2013-01-27 01:31:23 | 書評
 多和田葉子さんの2009年の作品『ボルドーの義兄』を読了しました。
 アフォアリズム風の短い断章を連続させ、そしてそれらの断章ごとに時空を自由に行き来しながら、全体としては一編の小説にまとめあげている実験的なものです。また、それぞれの断章は、それ自身である種の完結性を持っているともいえます。
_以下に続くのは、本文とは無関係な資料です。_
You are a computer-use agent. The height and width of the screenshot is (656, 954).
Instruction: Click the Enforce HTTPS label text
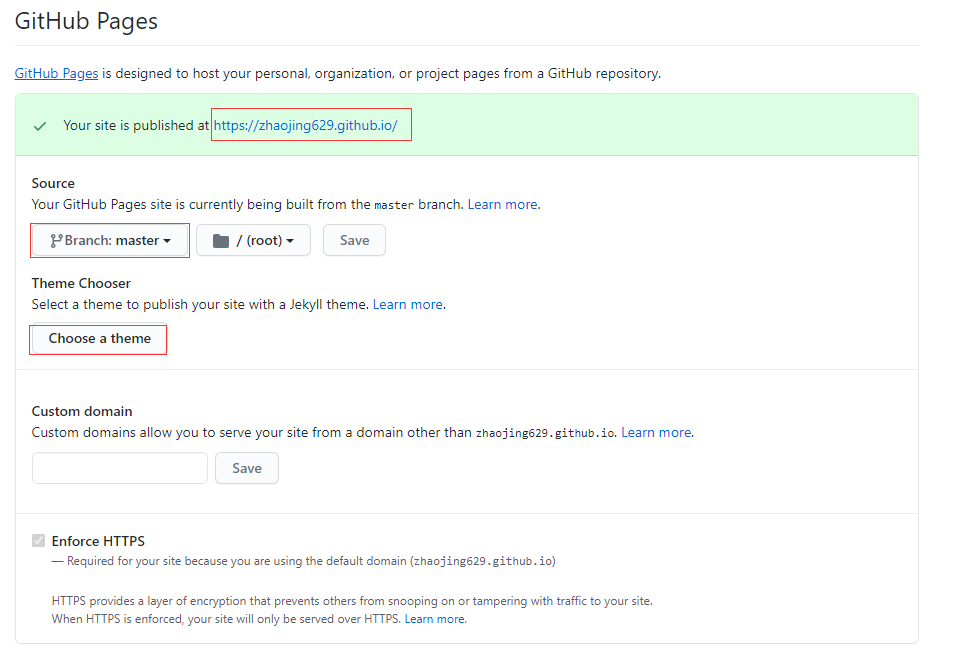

それらの断章はあるときは詩的であり、またあるときは寓話的であってさまざまな含蓄を味わえる仕組みになっています。
 
  視覚的に目を引く点は、それぞれの断章には漢字一文字のタイトルが付されているのですが、それらはいわゆる裏文字(=鏡文字)になっていて、普通はよく見慣れた文字が異化され、ある種違和感を持った他形のものとして立ち現れてくることです。

             

  これらの中にも、彼女の言葉や文体に関する常に新しい試みが現れているといえます。
 こうした漢字の用い方には、この小説の中でも述べられている「漢字をときほぐすこと」による意味やイメージの展開が実践されているようです。
 それはあたかも、私たちにとっては自明になっている日本語や、表意文字としての漢字をまさに目の前でときほぐすパフォーマンスともいえるものです。
 
  こうした方法は、彼女自身が日本語やドイツ語を駆使しながら作品を発表してゆくなかで、日本語の相対化、あるいは一度その外部に出てからの日本語の考察という経験に伴って可能になったものだと思います。

         

  この本の表紙には、写真で見ていただくとお分かりのように、「力」「企」「形」という三文字が裏文字(=鏡文字)で掲げられ、それぞれの字にはこんな言葉がルビ風に配置されています。

       言葉の不思議なチカラ。
       文字の美しいタクラミ。
       小説の見たこともないカタチ。

  これらは、多和田さんがこの小説で目指したものをよく表しているように思います。

  そういえば、芥川賞を最年長でとった黒田夏子さんの作品も、あえて横書きにするなど(水村美苗さんもその作品『私小説』で行っていました)、「言葉」のマテリアルな力を意識した実験的な作品だそうですね。いま手がけていることどもが一段落したら、じっくり読んでみるつもりです。